**AVAILABLE DATA:**
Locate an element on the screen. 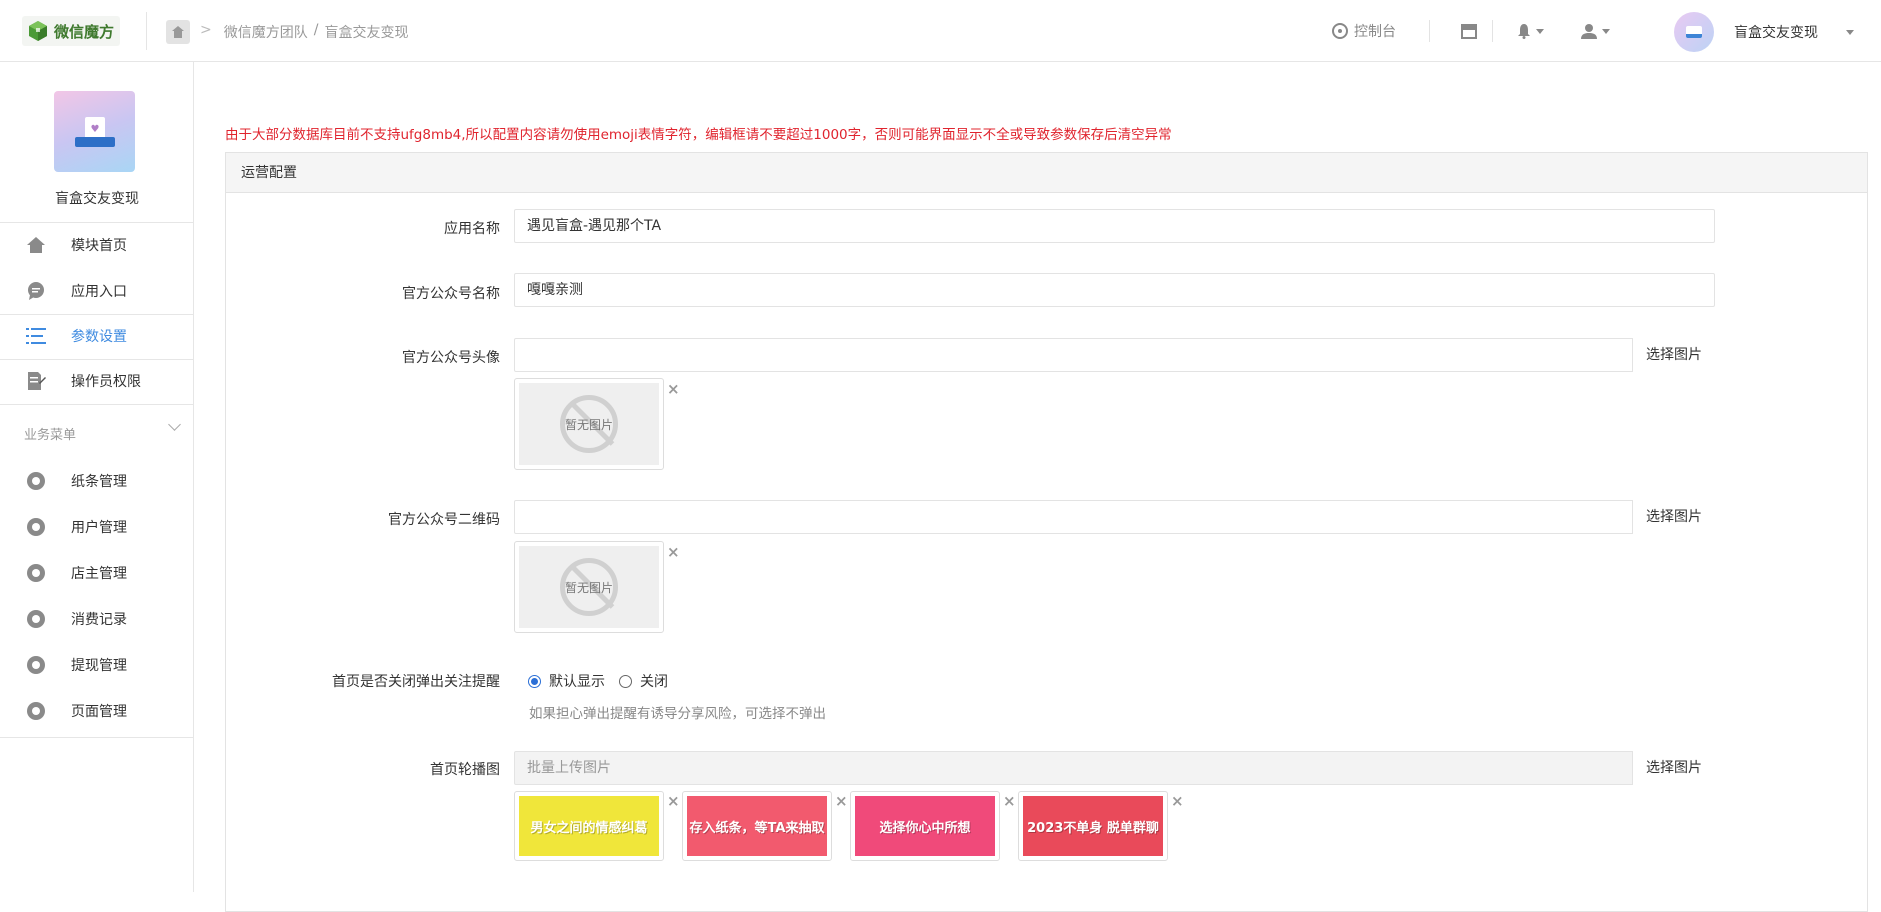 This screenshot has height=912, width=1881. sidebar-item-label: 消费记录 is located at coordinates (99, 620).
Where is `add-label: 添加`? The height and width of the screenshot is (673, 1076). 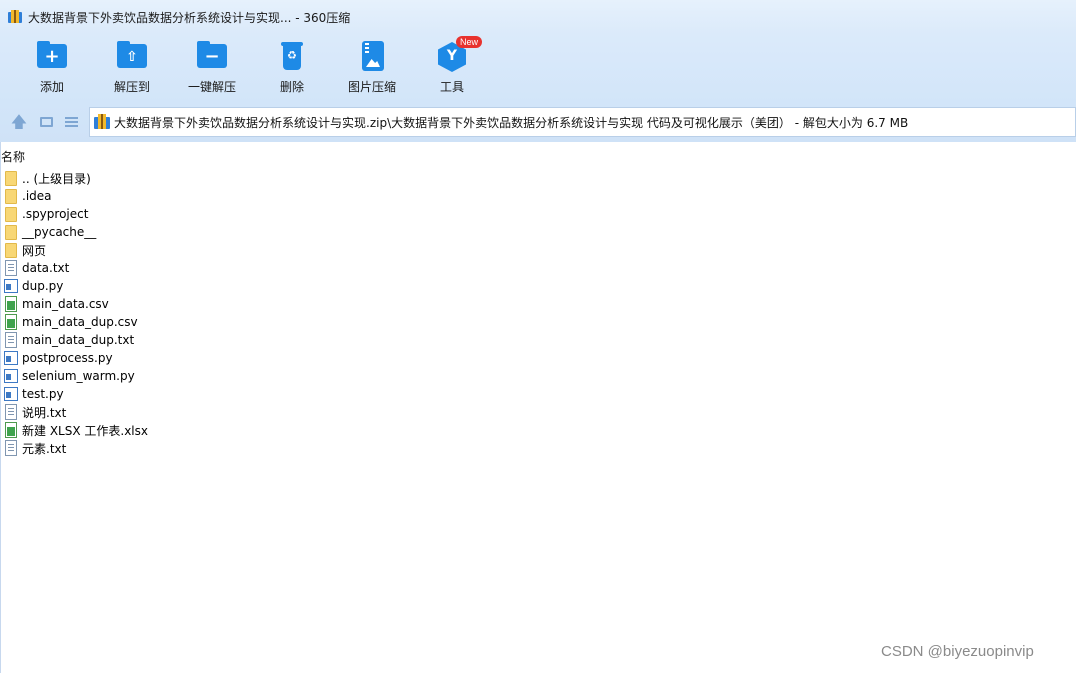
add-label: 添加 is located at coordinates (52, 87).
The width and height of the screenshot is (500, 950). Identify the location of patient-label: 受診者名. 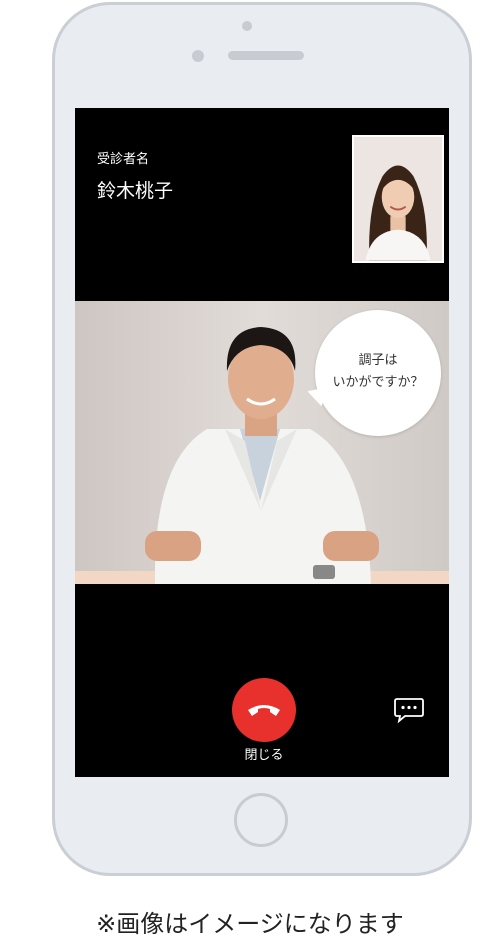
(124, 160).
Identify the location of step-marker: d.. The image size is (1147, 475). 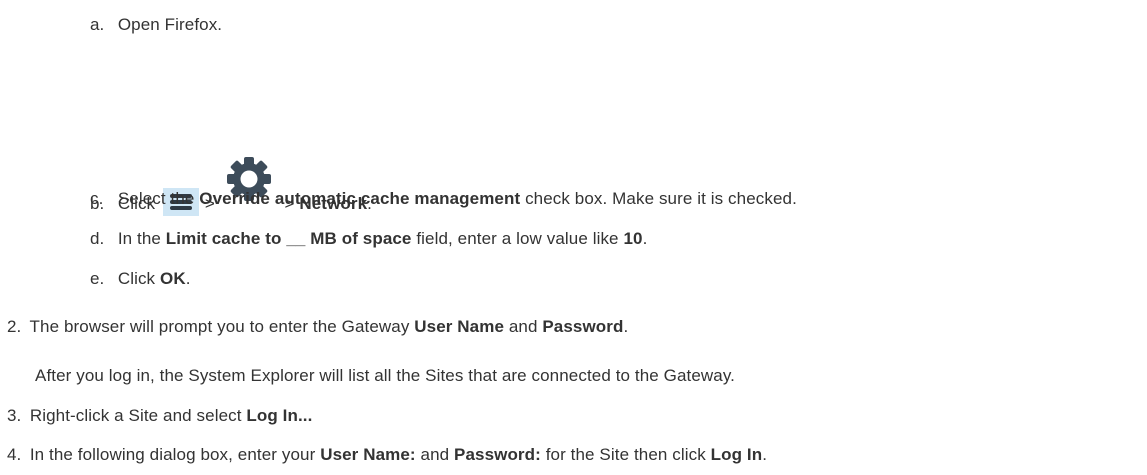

**REQUEST:** Reproduce the material verbatim, beginning at the line containing "The width and" and continuing through the end of the material, with both ends included. Omit the pictures.

**COMPLETED EXERCISE:**
The width and height of the screenshot is (500, 950). Identify the location of patient-label: 受診者名. 
(124, 160).
Identify the location of step-marker: d.. The image size is (1147, 475). 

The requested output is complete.